■ Source document ■
[Start of section]
The size of a network is often measured using diameter D, which is defined as the number of links or steps needed to connect the two most remote nodes in the network. For example, given the network in Figure 3, the D is three which is identified in the pairs of nodes such as {v_{2}, v_{5}}, or {v_{1}, v_{5}}, or {v_{5}, v_{6}}. A spatial network may assign attributes to edges or vertices of a graph, often called a weighted graph, to represent properties of links and nodes in a network. For example, attributes may represent distance or cost of links (e.g., a speed limit or a driving time), and the size of cities or the capacity of facilities for nodes. Many realistic problems, referred to as network problems, are modeled and solved based on attributes of edges or nodes in the network. For details about the classes of network problems, refer to Drezner and Hamacher (2002) and Ahuja et al. (1993). A classical problem, the shortest path problem, is introduced as an example in the last section, and can also be reviewed at The Classic Transportation Problem here in the GIS&T Body of Knowledge.

In GIS, a network is represented with features that represent geometries and properties. Often the geometries (or spatial locations) of links and nodes are organized with multiple separate layers (i.e., line and point layers). Their properties (such as traffic volume and the number of migrants that are often necessary for network analysis) can be stored in their attribute tables.

While such line and point layers can be utilized in cartographic representations of a network, network topology should be constructed for network analyses such as shortest path findings. For example, although Figure 1a displays the accurate locations of the highway segments, their logical connections are not ensued. In contrast, Figure 5a illustrates a network dataset constructed from the highway layer. Note that it is zoomed to Dallas County and corresponding layers are listed in Figure 5b. In the construction process, the junctions were created where highway segments are connected and their logical connections were collected and stored in the dataset. Figure 5c shows the network dataset (DFW_ND) in a geodatabase in Esri's ArcGIS: Highway is the source line layer, and two layers (i.e., DFW_ND_Junctions and Highway) are part of the network dataset.

(a)

(b) (c)

Figure 5. A network dataset for highways in Dallas County. Source: author.

In some applications, raster data structure can be utilized for a route finding problem that appears in continuous space. Here, each raster cell is interpreted as a node and links from each cell are connected to only its adjacent cells (e.g., 8 neighboring cells). That is, the connectivity is same at all cells. A route finding problem on raster, also called a least-cost path problem, utilizes this network structure and cell values for cost for the corresponding cells. This least-cost path problem has been utilized in identifying an optimal route for new utility facilities such as oil and gas pipeline and power lines (e.g., Feldman et al. 1995) and ecological conservation and environmental management (e.g., Dean 1997; Desrochers et al. 2011).

The shortest path problems are well studied. The standard form of the shortest path problems identifies the least length or cost path between two given nodes, and it can be expanded to find multi-shortest paths among a specific set (or all-pairs) of nodes. The objective function is to minimize the sum of the attributes, often called the network cost, on the edges which are the members of a path. The problems can be solved with different approaches including the matrix operation method, mathematical programming, or an algorithm-based approach.
[End of section]
■ Records ■
[Start of section]
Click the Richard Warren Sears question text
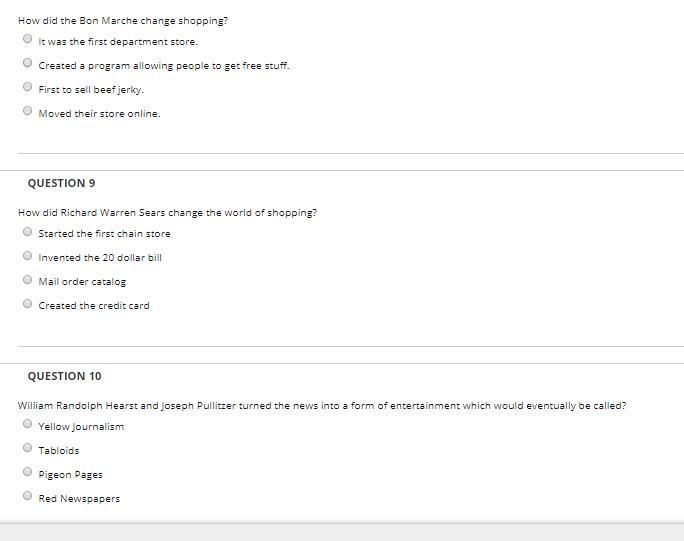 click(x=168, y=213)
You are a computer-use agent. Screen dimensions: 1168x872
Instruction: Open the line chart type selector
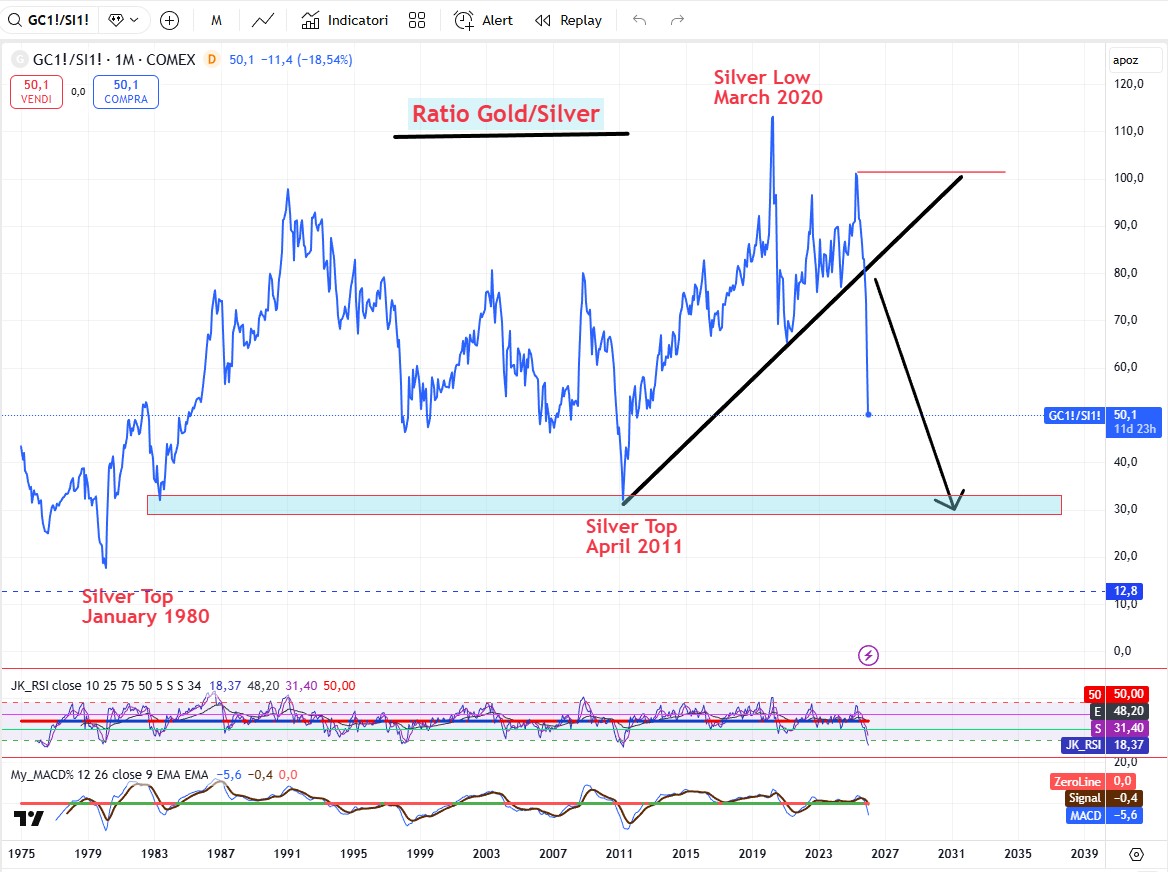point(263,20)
[End of section]
■ Explore the material ■
- A) In the text on spatial networks in GIS, how is the diameter D of a network defined?
- B) Continue the text on spatial networks in GIS from its final sentence.

■ Answers per task ■
- A) It is the number of links or steps needed to connect the two most remote nodes in the network.

- B)
The matrix operation method uses matrix multiplication and matrix update procedures such that the attributes of links based upon their connectivity count the sum of attributes to possible paths. In this process, the diameter of the network determines the termination of operation (see O’Sullivan and Unwin 2010 for more detail).

The mathematical approach interprets the problem as a network flow problem by setting an objective function that minimizes the total travel cost through selected decision variables of links between a source (s) and a destination node (t). A set of network constraints are formulated to ensure connectivity of paths and conservation of flow for the chosen path, and define integrality of decision variables (See Ahuja et al. 1993 for further detail).

The algorithm-based approach effectively finds optimal solutions on large networks compared to mathematical programming. Two classical approaches by Dijkstra (1959) and Ford (1956) are well studied. Both algorithms adapt a systematic labeling procedure to find the optimal solution of the shortest paths. For example, Dijkstra’s algorithm keeps track of specific set of links while building the least cost path from origin to destination node. At each iteration of the algorithm, the selection of nodes to build the least cost path is made by comparing the increased lengths when each of the candidate nodes becomes a member of the path. The procedure terminates when the path includes the destination node.

References:

Ahuja, R. K., Magnanti, T. L., and Orlin, J. B. (1993). Network Flows: Theory, Algorithms, and Applications. Prentice Hall.

Dean, D. J. (1997). Finding optimal routes for networks of harvest site access roads using GIS-based techniques. Canadian Journal of Forest Research, 27(1), 11-22.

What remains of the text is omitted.